If, as has been widely suggested, the Federal ALP reluctantly agrees to the Coalition's long awaited energy policy after going through the motions of publicly opposing it, Labor states and territories will be under significant pressure to do the same.
This includes the ACT's Labor-Greens coalition government headed by Andrew Barr.
Given some of things climate change minister, Greens MLA Shane Rattenbury, has already had to say on the subject our pragmatic chief minister may soon find himself pinned between an irresistible force and an immovable object.
The irresistible force would be Federal Labor's desire to get off the energy merry-go-round that has stymied investment in electricity generation for the better part of a decade.

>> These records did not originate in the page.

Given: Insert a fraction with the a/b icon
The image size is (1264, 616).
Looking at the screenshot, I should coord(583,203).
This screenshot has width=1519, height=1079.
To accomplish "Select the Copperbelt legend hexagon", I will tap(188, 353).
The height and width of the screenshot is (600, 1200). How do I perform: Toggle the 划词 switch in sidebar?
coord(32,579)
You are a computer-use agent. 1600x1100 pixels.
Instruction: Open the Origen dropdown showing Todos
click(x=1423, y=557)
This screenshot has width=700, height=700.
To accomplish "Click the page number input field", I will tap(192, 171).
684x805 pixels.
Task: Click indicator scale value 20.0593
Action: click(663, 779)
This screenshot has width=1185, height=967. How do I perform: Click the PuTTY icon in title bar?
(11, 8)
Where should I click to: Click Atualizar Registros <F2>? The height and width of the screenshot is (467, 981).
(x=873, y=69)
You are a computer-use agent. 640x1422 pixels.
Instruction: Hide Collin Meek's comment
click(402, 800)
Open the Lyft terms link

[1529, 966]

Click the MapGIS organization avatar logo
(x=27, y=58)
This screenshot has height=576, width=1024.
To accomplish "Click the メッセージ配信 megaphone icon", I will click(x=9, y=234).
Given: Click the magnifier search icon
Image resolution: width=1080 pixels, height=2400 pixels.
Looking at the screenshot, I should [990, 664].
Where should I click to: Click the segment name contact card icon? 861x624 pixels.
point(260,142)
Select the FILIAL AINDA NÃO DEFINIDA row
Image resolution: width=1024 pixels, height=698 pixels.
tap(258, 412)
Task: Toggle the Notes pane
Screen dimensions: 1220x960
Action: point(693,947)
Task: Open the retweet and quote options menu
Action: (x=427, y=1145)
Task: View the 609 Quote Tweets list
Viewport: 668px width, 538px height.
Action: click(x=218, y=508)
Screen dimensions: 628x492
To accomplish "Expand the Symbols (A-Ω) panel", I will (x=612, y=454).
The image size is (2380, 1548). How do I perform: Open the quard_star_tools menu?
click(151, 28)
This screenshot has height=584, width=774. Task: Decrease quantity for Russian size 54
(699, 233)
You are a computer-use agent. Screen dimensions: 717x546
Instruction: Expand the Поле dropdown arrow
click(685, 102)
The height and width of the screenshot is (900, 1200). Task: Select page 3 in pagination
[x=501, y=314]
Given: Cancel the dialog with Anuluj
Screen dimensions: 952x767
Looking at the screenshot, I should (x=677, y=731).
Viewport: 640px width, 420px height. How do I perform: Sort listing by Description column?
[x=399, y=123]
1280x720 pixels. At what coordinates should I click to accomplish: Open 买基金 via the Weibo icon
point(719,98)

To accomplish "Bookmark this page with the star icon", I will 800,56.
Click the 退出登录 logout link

Labor frontbenchers have said it would be unconscionable to have more trench warfare that could extend to the next election and beyond.
They argue the inclusion of a de facto carbon price, built around the National Energy Guarantee, provides wiggle room to ramp up the scheme to bring it closer to their heart's desire in the event Labor wins Federally in 2018 or early 2019.
Some experts reportedly do concur with Labor energy spokesman, Mark Butler's, assertion there would be a price on emissions under the NEG plan.
"...companies will start contracting and trading with each other and a price will emerge on that which reflects the carbon emissions," Mr Butler said.
This has not been sufficient to influence immovable objects including Mr Rattenbury and South Australian Labor Premier, Jay Weatherall. The latter has hatchets of his own to bury.
Mr Rattenbury told Fairfax he does not believe states and territories would come on board the proposed scheme until far more detail on how it would work was provided.
"What we are seeing is a proposal that is business as usual, it locks in a role for coal and gas," he said.
This, on the face of it, suggests the minister is implacably, and possibly ideologically, opposed to any program that mandated the ongoing use of fossil fuels in any shape or form.
Given politics is the art of the possible in which it is a well established fact you usually have to give a little to get a little, the question Mr Rattenbury may soon have to consider is whether or not Greens' ideology trumps the national interest.
Objectors to the plan have rightly pointed to the lack of detail and modelling to support some of the federal government's assumptions. There remains a question over whether the measurers proposed are enough to meet the objectives set out by the Prime Minister.
What is on offer is far from perfect. That said, many believe it will create a framework that can be improved and tweaked in the years ahead. It is also the only alternative to a dysfunctional mess that is likely to be on offer in the forseeable future.